---------- PAGE TEXT ----------

This raises interesting questions regarding the difference between objectification of the (here, female), body, and the eroticising of objects.  John Kacere’s cheesy depictions of lingerie-clad female midsections just seem unjustifiable, lacking, as they do, any discernible element of conceptual rigour or critical context.  Even where an entire figure is depicted, as in the work of Bernardo Torrens, there remains no sense of a living person beneath the perfect surface.  We are reminded that a figurative photograph, however posed, captures one moment in the continuum of a life but always implies the animation that preceded or followed it.  To paint from life obviously takes account of the sitter’s material presence, living and breathing as time unfolds.  To slavishly copy a photograph of them however, is to create a static monument to an already frozen image, - a two dimensional statue, if you like.


Don Jacot, 'Rush Hour', Oil On Canvas, 2009


Much safer then, to take simple visual pleasure in all those lovingly-reproduced polished metallic surfaces, layers of transparency, and glossy, saturated colours elsewhere.  Be they architectural, automotive or still life-derived, all demonstrate how much of Photorealism is the cheerful worship of surfaces combined with a taste for the sweetest eye candy.


Chuck Close, 'Self Portrait', Etched Print On Paper (Proof), 1977


Ironically, Chuck Close, the one artist here who does successfully marry human subject matter with photo-emulation, doesn’t really belong in this exhibition at all.  Close shows us his construction grid and builds his portraits by filling each cell with a consciously gestural mark.  Where others aim for seamless illusion, Close deconstructs the process involved in a far more conceptual way.


Richard Estes, 'Telephone Booths' Acrylic On Board, 1967'


For me, the real Old Master of Photorealism appears to be Richard Estes.  His depictions of urban frontages use geometric composition to achieve a rigorous abstract formality, despite their photographic illusionism.  ‘Telephone Booths’ (1967), and ‘Nedick’s’ (1970), achieve great complexity within their compositional armatures, fragmenting the world in fascinating ways.  With their skillful colour schemes and love for the abstract qualities of polished metal surfaces, these are just impressive paintings before and after they are Photorealist paintings.

---------- DATA ROWS ----------

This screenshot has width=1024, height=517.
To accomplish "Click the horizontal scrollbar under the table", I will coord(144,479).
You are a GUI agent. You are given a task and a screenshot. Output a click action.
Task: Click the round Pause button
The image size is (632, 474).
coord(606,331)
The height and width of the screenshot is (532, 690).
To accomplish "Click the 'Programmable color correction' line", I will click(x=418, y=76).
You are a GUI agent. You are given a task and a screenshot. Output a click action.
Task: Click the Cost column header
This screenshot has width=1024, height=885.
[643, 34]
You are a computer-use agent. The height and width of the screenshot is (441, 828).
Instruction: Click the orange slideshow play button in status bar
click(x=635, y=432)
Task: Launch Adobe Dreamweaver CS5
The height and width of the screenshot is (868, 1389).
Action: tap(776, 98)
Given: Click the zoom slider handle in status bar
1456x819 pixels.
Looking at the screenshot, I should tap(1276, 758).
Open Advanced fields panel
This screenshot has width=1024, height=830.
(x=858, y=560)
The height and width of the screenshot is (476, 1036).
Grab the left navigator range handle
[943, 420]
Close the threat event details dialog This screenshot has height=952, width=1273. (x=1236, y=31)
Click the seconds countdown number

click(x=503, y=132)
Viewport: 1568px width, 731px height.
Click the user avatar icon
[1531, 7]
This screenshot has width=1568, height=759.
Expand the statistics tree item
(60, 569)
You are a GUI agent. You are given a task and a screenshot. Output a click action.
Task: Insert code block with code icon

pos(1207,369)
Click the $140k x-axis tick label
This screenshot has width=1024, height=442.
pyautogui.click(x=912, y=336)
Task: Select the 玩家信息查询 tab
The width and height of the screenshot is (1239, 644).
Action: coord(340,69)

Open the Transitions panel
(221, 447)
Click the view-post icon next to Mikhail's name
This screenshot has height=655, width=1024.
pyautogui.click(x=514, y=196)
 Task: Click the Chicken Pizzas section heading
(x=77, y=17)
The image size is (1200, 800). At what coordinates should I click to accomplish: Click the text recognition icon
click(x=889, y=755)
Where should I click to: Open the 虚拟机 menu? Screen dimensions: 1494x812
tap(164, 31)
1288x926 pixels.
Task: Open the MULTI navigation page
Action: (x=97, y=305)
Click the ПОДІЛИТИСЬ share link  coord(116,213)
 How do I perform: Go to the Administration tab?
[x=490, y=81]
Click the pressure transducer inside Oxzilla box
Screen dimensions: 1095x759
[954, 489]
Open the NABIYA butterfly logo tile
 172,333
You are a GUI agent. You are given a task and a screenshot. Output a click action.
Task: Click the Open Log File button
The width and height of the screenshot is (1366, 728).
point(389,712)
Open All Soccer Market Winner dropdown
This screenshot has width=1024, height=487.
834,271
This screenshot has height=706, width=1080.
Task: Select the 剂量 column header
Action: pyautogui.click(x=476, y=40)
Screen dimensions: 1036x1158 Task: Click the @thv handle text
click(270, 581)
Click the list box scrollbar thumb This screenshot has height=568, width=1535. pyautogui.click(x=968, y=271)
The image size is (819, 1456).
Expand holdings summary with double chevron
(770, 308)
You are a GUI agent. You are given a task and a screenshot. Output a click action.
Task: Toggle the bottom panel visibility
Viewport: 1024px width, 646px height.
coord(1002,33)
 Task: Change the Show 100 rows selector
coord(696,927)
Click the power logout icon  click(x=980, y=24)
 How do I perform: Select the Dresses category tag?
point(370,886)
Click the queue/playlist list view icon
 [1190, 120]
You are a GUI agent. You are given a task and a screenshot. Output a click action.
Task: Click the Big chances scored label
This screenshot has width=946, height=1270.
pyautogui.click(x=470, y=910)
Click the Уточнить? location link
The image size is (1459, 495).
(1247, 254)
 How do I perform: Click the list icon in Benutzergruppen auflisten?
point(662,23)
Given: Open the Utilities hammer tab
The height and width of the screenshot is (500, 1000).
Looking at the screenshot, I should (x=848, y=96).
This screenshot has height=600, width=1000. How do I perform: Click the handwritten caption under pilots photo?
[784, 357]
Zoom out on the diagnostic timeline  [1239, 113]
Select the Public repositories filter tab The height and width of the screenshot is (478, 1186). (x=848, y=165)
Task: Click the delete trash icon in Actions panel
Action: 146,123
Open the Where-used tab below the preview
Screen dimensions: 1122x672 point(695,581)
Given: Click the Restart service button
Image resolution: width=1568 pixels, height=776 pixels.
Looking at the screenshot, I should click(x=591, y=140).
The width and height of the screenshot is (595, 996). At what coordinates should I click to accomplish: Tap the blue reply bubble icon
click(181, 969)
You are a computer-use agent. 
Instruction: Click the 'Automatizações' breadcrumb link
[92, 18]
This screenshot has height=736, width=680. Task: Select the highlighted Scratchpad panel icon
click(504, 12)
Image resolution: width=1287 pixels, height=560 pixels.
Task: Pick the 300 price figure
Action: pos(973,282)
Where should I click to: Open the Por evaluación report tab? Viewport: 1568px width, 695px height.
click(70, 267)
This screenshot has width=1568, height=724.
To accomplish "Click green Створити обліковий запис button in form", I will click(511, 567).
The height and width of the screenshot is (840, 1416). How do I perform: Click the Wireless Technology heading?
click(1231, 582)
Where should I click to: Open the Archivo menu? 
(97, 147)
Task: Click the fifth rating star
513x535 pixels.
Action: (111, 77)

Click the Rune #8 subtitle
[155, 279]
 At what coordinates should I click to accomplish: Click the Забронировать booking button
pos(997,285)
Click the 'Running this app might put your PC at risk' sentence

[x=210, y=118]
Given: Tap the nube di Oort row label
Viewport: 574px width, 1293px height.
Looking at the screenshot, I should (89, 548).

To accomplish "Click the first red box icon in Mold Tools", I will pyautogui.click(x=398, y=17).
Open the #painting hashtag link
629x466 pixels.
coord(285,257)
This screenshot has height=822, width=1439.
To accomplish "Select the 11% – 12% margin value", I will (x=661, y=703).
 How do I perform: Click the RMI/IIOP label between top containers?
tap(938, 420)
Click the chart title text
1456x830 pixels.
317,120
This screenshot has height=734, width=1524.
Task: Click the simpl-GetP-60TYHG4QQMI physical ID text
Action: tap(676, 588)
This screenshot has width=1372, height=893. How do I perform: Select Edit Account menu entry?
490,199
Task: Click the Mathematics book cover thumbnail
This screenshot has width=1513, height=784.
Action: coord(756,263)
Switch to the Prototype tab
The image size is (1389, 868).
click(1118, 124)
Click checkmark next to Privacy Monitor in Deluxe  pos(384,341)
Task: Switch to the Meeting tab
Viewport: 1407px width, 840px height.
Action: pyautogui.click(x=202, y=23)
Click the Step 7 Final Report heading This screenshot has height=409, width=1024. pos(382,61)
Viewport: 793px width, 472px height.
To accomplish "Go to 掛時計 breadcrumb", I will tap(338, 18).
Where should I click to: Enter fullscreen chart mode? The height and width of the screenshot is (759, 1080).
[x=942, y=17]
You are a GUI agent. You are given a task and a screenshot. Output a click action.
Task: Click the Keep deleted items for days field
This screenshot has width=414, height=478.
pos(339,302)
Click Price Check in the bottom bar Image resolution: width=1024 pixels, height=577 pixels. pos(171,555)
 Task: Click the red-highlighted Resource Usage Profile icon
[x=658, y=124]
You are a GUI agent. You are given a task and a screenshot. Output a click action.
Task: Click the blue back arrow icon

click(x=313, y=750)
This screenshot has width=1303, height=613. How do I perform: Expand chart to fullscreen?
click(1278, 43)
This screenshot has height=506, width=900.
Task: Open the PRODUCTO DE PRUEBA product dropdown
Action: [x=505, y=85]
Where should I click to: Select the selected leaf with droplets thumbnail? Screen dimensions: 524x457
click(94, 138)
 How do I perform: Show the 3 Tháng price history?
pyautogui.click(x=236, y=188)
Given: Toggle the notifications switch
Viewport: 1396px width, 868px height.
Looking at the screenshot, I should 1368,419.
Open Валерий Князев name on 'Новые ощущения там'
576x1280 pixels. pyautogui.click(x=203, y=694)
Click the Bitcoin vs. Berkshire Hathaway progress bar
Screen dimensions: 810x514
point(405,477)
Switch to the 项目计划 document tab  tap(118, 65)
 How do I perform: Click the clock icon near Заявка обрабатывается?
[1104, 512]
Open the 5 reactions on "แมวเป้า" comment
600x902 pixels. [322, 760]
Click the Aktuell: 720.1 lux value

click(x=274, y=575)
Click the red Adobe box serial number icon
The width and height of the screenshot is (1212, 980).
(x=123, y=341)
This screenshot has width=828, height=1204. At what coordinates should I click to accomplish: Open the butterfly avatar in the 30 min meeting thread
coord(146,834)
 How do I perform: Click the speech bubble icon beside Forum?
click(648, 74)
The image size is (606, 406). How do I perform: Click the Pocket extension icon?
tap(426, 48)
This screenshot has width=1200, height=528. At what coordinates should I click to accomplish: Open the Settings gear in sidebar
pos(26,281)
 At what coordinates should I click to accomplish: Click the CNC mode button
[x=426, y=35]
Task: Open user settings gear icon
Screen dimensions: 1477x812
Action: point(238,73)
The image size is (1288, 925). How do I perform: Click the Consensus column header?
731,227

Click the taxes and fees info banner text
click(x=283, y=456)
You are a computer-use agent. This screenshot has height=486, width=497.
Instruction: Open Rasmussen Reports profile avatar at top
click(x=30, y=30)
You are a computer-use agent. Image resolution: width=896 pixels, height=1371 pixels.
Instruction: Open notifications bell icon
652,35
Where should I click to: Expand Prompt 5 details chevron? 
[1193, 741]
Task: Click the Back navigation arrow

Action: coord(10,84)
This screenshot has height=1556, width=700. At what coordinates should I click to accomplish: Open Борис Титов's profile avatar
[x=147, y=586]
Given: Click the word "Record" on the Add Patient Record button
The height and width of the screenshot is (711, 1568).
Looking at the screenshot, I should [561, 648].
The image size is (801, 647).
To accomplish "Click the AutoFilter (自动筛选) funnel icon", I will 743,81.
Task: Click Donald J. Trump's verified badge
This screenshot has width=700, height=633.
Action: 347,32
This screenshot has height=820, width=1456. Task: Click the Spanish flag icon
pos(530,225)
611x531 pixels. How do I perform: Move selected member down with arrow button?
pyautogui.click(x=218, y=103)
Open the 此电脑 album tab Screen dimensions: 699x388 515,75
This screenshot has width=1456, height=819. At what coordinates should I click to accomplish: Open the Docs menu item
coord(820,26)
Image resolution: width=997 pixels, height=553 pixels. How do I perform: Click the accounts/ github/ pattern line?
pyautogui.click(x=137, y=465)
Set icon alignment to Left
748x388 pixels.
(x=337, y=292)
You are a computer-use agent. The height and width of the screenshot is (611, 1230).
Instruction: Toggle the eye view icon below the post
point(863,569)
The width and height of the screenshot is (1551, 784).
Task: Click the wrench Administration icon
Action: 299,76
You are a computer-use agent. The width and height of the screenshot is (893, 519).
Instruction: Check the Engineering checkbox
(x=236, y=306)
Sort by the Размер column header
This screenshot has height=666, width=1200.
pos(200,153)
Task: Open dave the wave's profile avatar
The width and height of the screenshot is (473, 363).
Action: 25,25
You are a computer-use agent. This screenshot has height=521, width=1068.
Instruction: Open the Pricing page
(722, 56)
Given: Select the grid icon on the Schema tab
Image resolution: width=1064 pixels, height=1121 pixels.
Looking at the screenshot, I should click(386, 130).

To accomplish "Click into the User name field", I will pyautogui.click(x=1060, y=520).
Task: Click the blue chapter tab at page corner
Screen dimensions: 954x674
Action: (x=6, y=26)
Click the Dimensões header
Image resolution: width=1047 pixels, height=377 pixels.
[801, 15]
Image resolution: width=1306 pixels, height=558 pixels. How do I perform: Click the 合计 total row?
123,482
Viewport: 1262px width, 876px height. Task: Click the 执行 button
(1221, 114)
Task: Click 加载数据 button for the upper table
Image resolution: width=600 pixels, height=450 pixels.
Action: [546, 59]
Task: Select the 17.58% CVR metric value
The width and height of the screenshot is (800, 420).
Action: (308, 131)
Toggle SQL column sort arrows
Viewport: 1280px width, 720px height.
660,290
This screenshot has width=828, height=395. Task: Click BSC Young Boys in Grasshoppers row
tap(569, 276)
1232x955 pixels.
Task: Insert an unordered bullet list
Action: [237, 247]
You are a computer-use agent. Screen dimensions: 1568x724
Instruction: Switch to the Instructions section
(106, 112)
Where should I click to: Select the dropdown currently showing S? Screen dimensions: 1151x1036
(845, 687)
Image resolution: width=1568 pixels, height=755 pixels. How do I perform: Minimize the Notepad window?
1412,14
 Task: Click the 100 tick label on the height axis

----------

» WHAT IS ASKED:
[1] Reproduce the passage of the Photorealism review starting with "Don Jacot, 'Rush" and going on through "more conceptual way.".
[2] Answer these questions from the Photorealism review:
(a) What medium and year are listed for Don Jacot's 'Rush Hour'?
(b) What does Chuck Close show the viewer as he builds his portraits?
(c) Which two Richard Estes paintings are named with their years?

» WRITTEN ANSWERS:
[1]
Don Jacot, 'Rush Hour', Oil On Canvas, 2009


Much safer then, to take simple visual pleasure in all those lovingly-reproduced polished metallic surfaces, layers of transparency, and glossy, saturated colours elsewhere.  Be they architectural, automotive or still life-derived, all demonstrate how much of Photorealism is the cheerful worship of surfaces combined with a taste for the sweetest eye candy.


Chuck Close, 'Self Portrait', Etched Print On Paper (Proof), 1977


Ironically, Chuck Close, the one artist here who does successfully marry human subject matter with photo-emulation, doesn’t really belong in this exhibition at all.  Close shows us his construction grid and builds his portraits by filling each cell with a consciously gestural mark.  Where others aim for seamless illusion, Close deconstructs the process involved in a far more conceptual way.

[2]
(a) Oil on canvas, 2009.
(b) His construction grid.
(c) 'Telephone Booths' (1967) and 'Nedick's' (1970).